GIVEN PROBLEM ->
Copy the following material word for word, without changing anything.

EXERCISE MATERIALS ->
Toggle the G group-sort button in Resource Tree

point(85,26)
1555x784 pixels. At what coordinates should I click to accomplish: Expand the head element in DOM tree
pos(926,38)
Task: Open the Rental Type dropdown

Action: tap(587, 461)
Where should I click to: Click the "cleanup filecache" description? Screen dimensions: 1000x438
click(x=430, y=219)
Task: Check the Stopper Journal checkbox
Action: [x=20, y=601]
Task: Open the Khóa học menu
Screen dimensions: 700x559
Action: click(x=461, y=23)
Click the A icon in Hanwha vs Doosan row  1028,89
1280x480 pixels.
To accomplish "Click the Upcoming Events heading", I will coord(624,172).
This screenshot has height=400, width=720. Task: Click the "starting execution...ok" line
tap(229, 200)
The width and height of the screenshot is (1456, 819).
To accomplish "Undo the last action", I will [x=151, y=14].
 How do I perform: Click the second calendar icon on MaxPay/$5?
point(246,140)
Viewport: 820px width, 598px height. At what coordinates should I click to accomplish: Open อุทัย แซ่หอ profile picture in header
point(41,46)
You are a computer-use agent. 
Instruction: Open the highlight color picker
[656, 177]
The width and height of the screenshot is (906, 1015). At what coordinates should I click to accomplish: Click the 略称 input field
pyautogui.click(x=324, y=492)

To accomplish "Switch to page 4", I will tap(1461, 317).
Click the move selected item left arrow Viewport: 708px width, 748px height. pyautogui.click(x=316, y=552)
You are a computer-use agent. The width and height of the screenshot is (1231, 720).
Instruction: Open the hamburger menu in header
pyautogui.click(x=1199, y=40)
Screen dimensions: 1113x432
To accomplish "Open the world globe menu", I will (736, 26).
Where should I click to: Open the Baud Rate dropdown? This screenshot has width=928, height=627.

SOLUTION TO THE EXERCISE ->
Toggle the G group-sort button in Resource Tree

point(85,26)
1555x784 pixels. At what coordinates should I click to accomplish: Expand the head element in DOM tree
pos(926,38)
Task: Open the Rental Type dropdown

Action: tap(587, 461)
Where should I click to: Click the "cleanup filecache" description? Screen dimensions: 1000x438
click(x=430, y=219)
Task: Check the Stopper Journal checkbox
Action: [x=20, y=601]
Task: Open the Khóa học menu
Screen dimensions: 700x559
Action: click(x=461, y=23)
Click the A icon in Hanwha vs Doosan row  1028,89
1280x480 pixels.
To accomplish "Click the Upcoming Events heading", I will coord(624,172).
This screenshot has height=400, width=720. Task: Click the "starting execution...ok" line
tap(229, 200)
The width and height of the screenshot is (1456, 819).
To accomplish "Undo the last action", I will [x=151, y=14].
 How do I perform: Click the second calendar icon on MaxPay/$5?
point(246,140)
Viewport: 820px width, 598px height. At what coordinates should I click to accomplish: Open อุทัย แซ่หอ profile picture in header
point(41,46)
You are a computer-use agent. 
Instruction: Open the highlight color picker
[656, 177]
The width and height of the screenshot is (906, 1015). At what coordinates should I click to accomplish: Click the 略称 input field
pyautogui.click(x=324, y=492)

To accomplish "Switch to page 4", I will tap(1461, 317).
Click the move selected item left arrow Viewport: 708px width, 748px height. pyautogui.click(x=316, y=552)
You are a computer-use agent. The width and height of the screenshot is (1231, 720).
Instruction: Open the hamburger menu in header
pyautogui.click(x=1199, y=40)
Screen dimensions: 1113x432
To accomplish "Open the world globe menu", I will (736, 26).
Where should I click to: Open the Baud Rate dropdown? This screenshot has width=928, height=627.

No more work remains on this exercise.